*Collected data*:
——
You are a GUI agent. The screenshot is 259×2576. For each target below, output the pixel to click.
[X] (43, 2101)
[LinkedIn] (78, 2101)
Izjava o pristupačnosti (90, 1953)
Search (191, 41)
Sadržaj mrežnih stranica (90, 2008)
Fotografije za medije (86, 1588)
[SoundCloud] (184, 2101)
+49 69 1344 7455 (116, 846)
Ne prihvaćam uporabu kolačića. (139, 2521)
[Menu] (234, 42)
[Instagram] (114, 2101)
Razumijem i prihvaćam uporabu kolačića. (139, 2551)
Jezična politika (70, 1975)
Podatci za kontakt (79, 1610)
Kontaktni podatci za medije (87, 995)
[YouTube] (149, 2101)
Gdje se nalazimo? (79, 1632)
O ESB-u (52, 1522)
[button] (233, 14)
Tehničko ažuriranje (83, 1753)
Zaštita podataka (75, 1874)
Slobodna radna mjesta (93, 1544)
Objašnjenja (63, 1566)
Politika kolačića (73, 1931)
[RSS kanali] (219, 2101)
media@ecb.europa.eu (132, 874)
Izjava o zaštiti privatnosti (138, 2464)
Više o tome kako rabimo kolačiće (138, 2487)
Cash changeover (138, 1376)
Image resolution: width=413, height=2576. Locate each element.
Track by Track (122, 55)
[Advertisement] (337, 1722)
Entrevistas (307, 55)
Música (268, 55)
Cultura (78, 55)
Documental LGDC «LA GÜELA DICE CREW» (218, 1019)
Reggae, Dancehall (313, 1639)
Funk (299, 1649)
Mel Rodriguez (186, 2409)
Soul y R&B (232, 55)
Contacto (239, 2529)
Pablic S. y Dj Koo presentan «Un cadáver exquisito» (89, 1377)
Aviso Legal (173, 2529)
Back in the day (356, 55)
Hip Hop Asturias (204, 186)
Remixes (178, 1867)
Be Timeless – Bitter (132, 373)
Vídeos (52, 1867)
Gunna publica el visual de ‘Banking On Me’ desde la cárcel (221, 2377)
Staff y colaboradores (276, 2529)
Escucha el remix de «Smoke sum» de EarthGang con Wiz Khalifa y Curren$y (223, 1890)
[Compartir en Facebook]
——
*TASK DETAILS*: Every entry is to be printed exactly as given.

*RESPONSE FOR THIS EXERCISE*:
You are a GUI agent. The screenshot is 259×2576. For each target below, output the pixel to click.
[X] (43, 2101)
[LinkedIn] (78, 2101)
Izjava o pristupačnosti (90, 1953)
Search (191, 41)
Sadržaj mrežnih stranica (90, 2008)
Fotografije za medije (86, 1588)
[SoundCloud] (184, 2101)
+49 69 1344 7455 (116, 846)
Ne prihvaćam uporabu kolačića. (139, 2521)
[Menu] (234, 42)
[Instagram] (114, 2101)
Razumijem i prihvaćam uporabu kolačića. (139, 2551)
Jezična politika (70, 1975)
Podatci za kontakt (79, 1610)
Kontaktni podatci za medije (87, 995)
[YouTube] (149, 2101)
Gdje se nalazimo? (79, 1632)
O ESB-u (52, 1522)
[button] (233, 14)
Tehničko ažuriranje (83, 1753)
Zaštita podataka (75, 1874)
Slobodna radna mjesta (93, 1544)
Objašnjenja (63, 1566)
Politika kolačića (73, 1931)
[RSS kanali] (219, 2101)
media@ecb.europa.eu (132, 874)
Izjava o zaštiti privatnosti (138, 2464)
Više o tome kako rabimo kolačiće (138, 2487)
Cash changeover (138, 1376)
Image resolution: width=413, height=2576. Locate each element.
Track by Track (122, 55)
[Advertisement] (337, 1722)
Entrevistas (307, 55)
Música (268, 55)
Cultura (78, 55)
Documental LGDC «LA GÜELA DICE CREW» (218, 1019)
Reggae, Dancehall (313, 1639)
Funk (299, 1649)
Mel Rodriguez (186, 2409)
Soul y R&B (232, 55)
Contacto (239, 2529)
Pablic S. y Dj Koo presentan «Un cadáver exquisito» (89, 1377)
Aviso Legal (173, 2529)
Back in the day (356, 55)
Hip Hop Asturias (204, 186)
Remixes (178, 1867)
Be Timeless – Bitter (132, 373)
Vídeos (52, 1867)
Gunna publica el visual de ‘Banking On Me’ desde la cárcel (221, 2377)
Staff y colaboradores (276, 2529)
Escucha el remix de «Smoke sum» de EarthGang con Wiz Khalifa y Curren$y (223, 1890)
[Compartir en Facebook]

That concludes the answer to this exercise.